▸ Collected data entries
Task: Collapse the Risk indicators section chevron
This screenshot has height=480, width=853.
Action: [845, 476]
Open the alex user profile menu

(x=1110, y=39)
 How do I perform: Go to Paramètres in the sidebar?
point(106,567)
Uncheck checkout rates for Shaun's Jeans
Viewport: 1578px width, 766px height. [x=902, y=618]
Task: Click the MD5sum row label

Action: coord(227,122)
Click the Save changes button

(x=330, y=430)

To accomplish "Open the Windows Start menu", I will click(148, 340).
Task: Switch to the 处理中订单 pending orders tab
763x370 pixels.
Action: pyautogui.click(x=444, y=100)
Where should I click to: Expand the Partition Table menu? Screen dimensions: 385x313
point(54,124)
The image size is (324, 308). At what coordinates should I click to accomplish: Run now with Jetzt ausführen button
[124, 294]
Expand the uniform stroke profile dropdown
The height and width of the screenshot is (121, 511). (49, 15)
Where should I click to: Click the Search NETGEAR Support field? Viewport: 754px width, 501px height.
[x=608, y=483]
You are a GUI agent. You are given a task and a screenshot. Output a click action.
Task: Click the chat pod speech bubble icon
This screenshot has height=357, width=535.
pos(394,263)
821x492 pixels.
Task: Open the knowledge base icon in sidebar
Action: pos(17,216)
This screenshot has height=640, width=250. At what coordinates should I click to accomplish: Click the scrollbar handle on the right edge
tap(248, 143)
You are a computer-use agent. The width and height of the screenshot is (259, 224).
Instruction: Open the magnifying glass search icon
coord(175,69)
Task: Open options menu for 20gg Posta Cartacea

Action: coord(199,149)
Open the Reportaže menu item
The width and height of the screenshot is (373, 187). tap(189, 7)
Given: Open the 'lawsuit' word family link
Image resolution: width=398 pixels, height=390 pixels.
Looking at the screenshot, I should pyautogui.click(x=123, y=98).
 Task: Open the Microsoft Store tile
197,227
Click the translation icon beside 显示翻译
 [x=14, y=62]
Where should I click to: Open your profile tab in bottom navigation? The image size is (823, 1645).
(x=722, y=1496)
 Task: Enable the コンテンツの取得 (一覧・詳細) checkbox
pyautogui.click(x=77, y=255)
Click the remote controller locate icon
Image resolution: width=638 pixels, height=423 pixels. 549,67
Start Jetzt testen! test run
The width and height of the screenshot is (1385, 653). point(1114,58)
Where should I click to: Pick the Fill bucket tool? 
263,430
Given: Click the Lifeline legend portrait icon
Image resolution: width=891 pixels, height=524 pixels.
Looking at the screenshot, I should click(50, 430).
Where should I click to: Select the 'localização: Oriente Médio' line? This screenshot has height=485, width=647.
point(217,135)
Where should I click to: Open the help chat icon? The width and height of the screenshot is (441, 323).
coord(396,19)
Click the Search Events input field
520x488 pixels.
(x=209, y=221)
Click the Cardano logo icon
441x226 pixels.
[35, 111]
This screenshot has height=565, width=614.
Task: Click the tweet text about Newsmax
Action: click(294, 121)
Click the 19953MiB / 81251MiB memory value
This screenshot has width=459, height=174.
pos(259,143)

▸ PROBLEM REQUIREMENTS
Transcribe the data above in full, keeping every word as it is.

▸ YOUR SOLUTION
Task: Collapse the Risk indicators section chevron
This screenshot has height=480, width=853.
Action: [845, 476]
Open the alex user profile menu

(x=1110, y=39)
 How do I perform: Go to Paramètres in the sidebar?
point(106,567)
Uncheck checkout rates for Shaun's Jeans
Viewport: 1578px width, 766px height. [x=902, y=618]
Task: Click the MD5sum row label

Action: coord(227,122)
Click the Save changes button

(x=330, y=430)

To accomplish "Open the Windows Start menu", I will click(148, 340).
Task: Switch to the 处理中订单 pending orders tab
763x370 pixels.
Action: pyautogui.click(x=444, y=100)
Where should I click to: Expand the Partition Table menu? Screen dimensions: 385x313
point(54,124)
The image size is (324, 308). At what coordinates should I click to accomplish: Run now with Jetzt ausführen button
[124, 294]
Expand the uniform stroke profile dropdown
The height and width of the screenshot is (121, 511). (49, 15)
Where should I click to: Click the Search NETGEAR Support field? Viewport: 754px width, 501px height.
[x=608, y=483]
You are a GUI agent. You are given a task and a screenshot. Output a click action.
Task: Click the chat pod speech bubble icon
This screenshot has height=357, width=535.
pos(394,263)
821x492 pixels.
Task: Open the knowledge base icon in sidebar
Action: pos(17,216)
This screenshot has height=640, width=250. At what coordinates should I click to accomplish: Click the scrollbar handle on the right edge
tap(248, 143)
You are a computer-use agent. The width and height of the screenshot is (259, 224).
Instruction: Open the magnifying glass search icon
coord(175,69)
Task: Open options menu for 20gg Posta Cartacea

Action: coord(199,149)
Open the Reportaže menu item
The width and height of the screenshot is (373, 187). tap(189, 7)
Given: Open the 'lawsuit' word family link
Image resolution: width=398 pixels, height=390 pixels.
Looking at the screenshot, I should pyautogui.click(x=123, y=98).
 Task: Open the Microsoft Store tile
197,227
Click the translation icon beside 显示翻译
 [x=14, y=62]
Where should I click to: Open your profile tab in bottom navigation? The image size is (823, 1645).
(x=722, y=1496)
 Task: Enable the コンテンツの取得 (一覧・詳細) checkbox
pyautogui.click(x=77, y=255)
Click the remote controller locate icon
Image resolution: width=638 pixels, height=423 pixels. 549,67
Start Jetzt testen! test run
The width and height of the screenshot is (1385, 653). point(1114,58)
Where should I click to: Pick the Fill bucket tool? 
263,430
Given: Click the Lifeline legend portrait icon
Image resolution: width=891 pixels, height=524 pixels.
Looking at the screenshot, I should click(50, 430).
Where should I click to: Select the 'localização: Oriente Médio' line? This screenshot has height=485, width=647.
point(217,135)
Where should I click to: Open the help chat icon? The width and height of the screenshot is (441, 323).
coord(396,19)
Click the Search Events input field
520x488 pixels.
(x=209, y=221)
Click the Cardano logo icon
441x226 pixels.
[35, 111]
This screenshot has height=565, width=614.
Task: Click the tweet text about Newsmax
Action: click(294, 121)
Click the 19953MiB / 81251MiB memory value
This screenshot has width=459, height=174.
pos(259,143)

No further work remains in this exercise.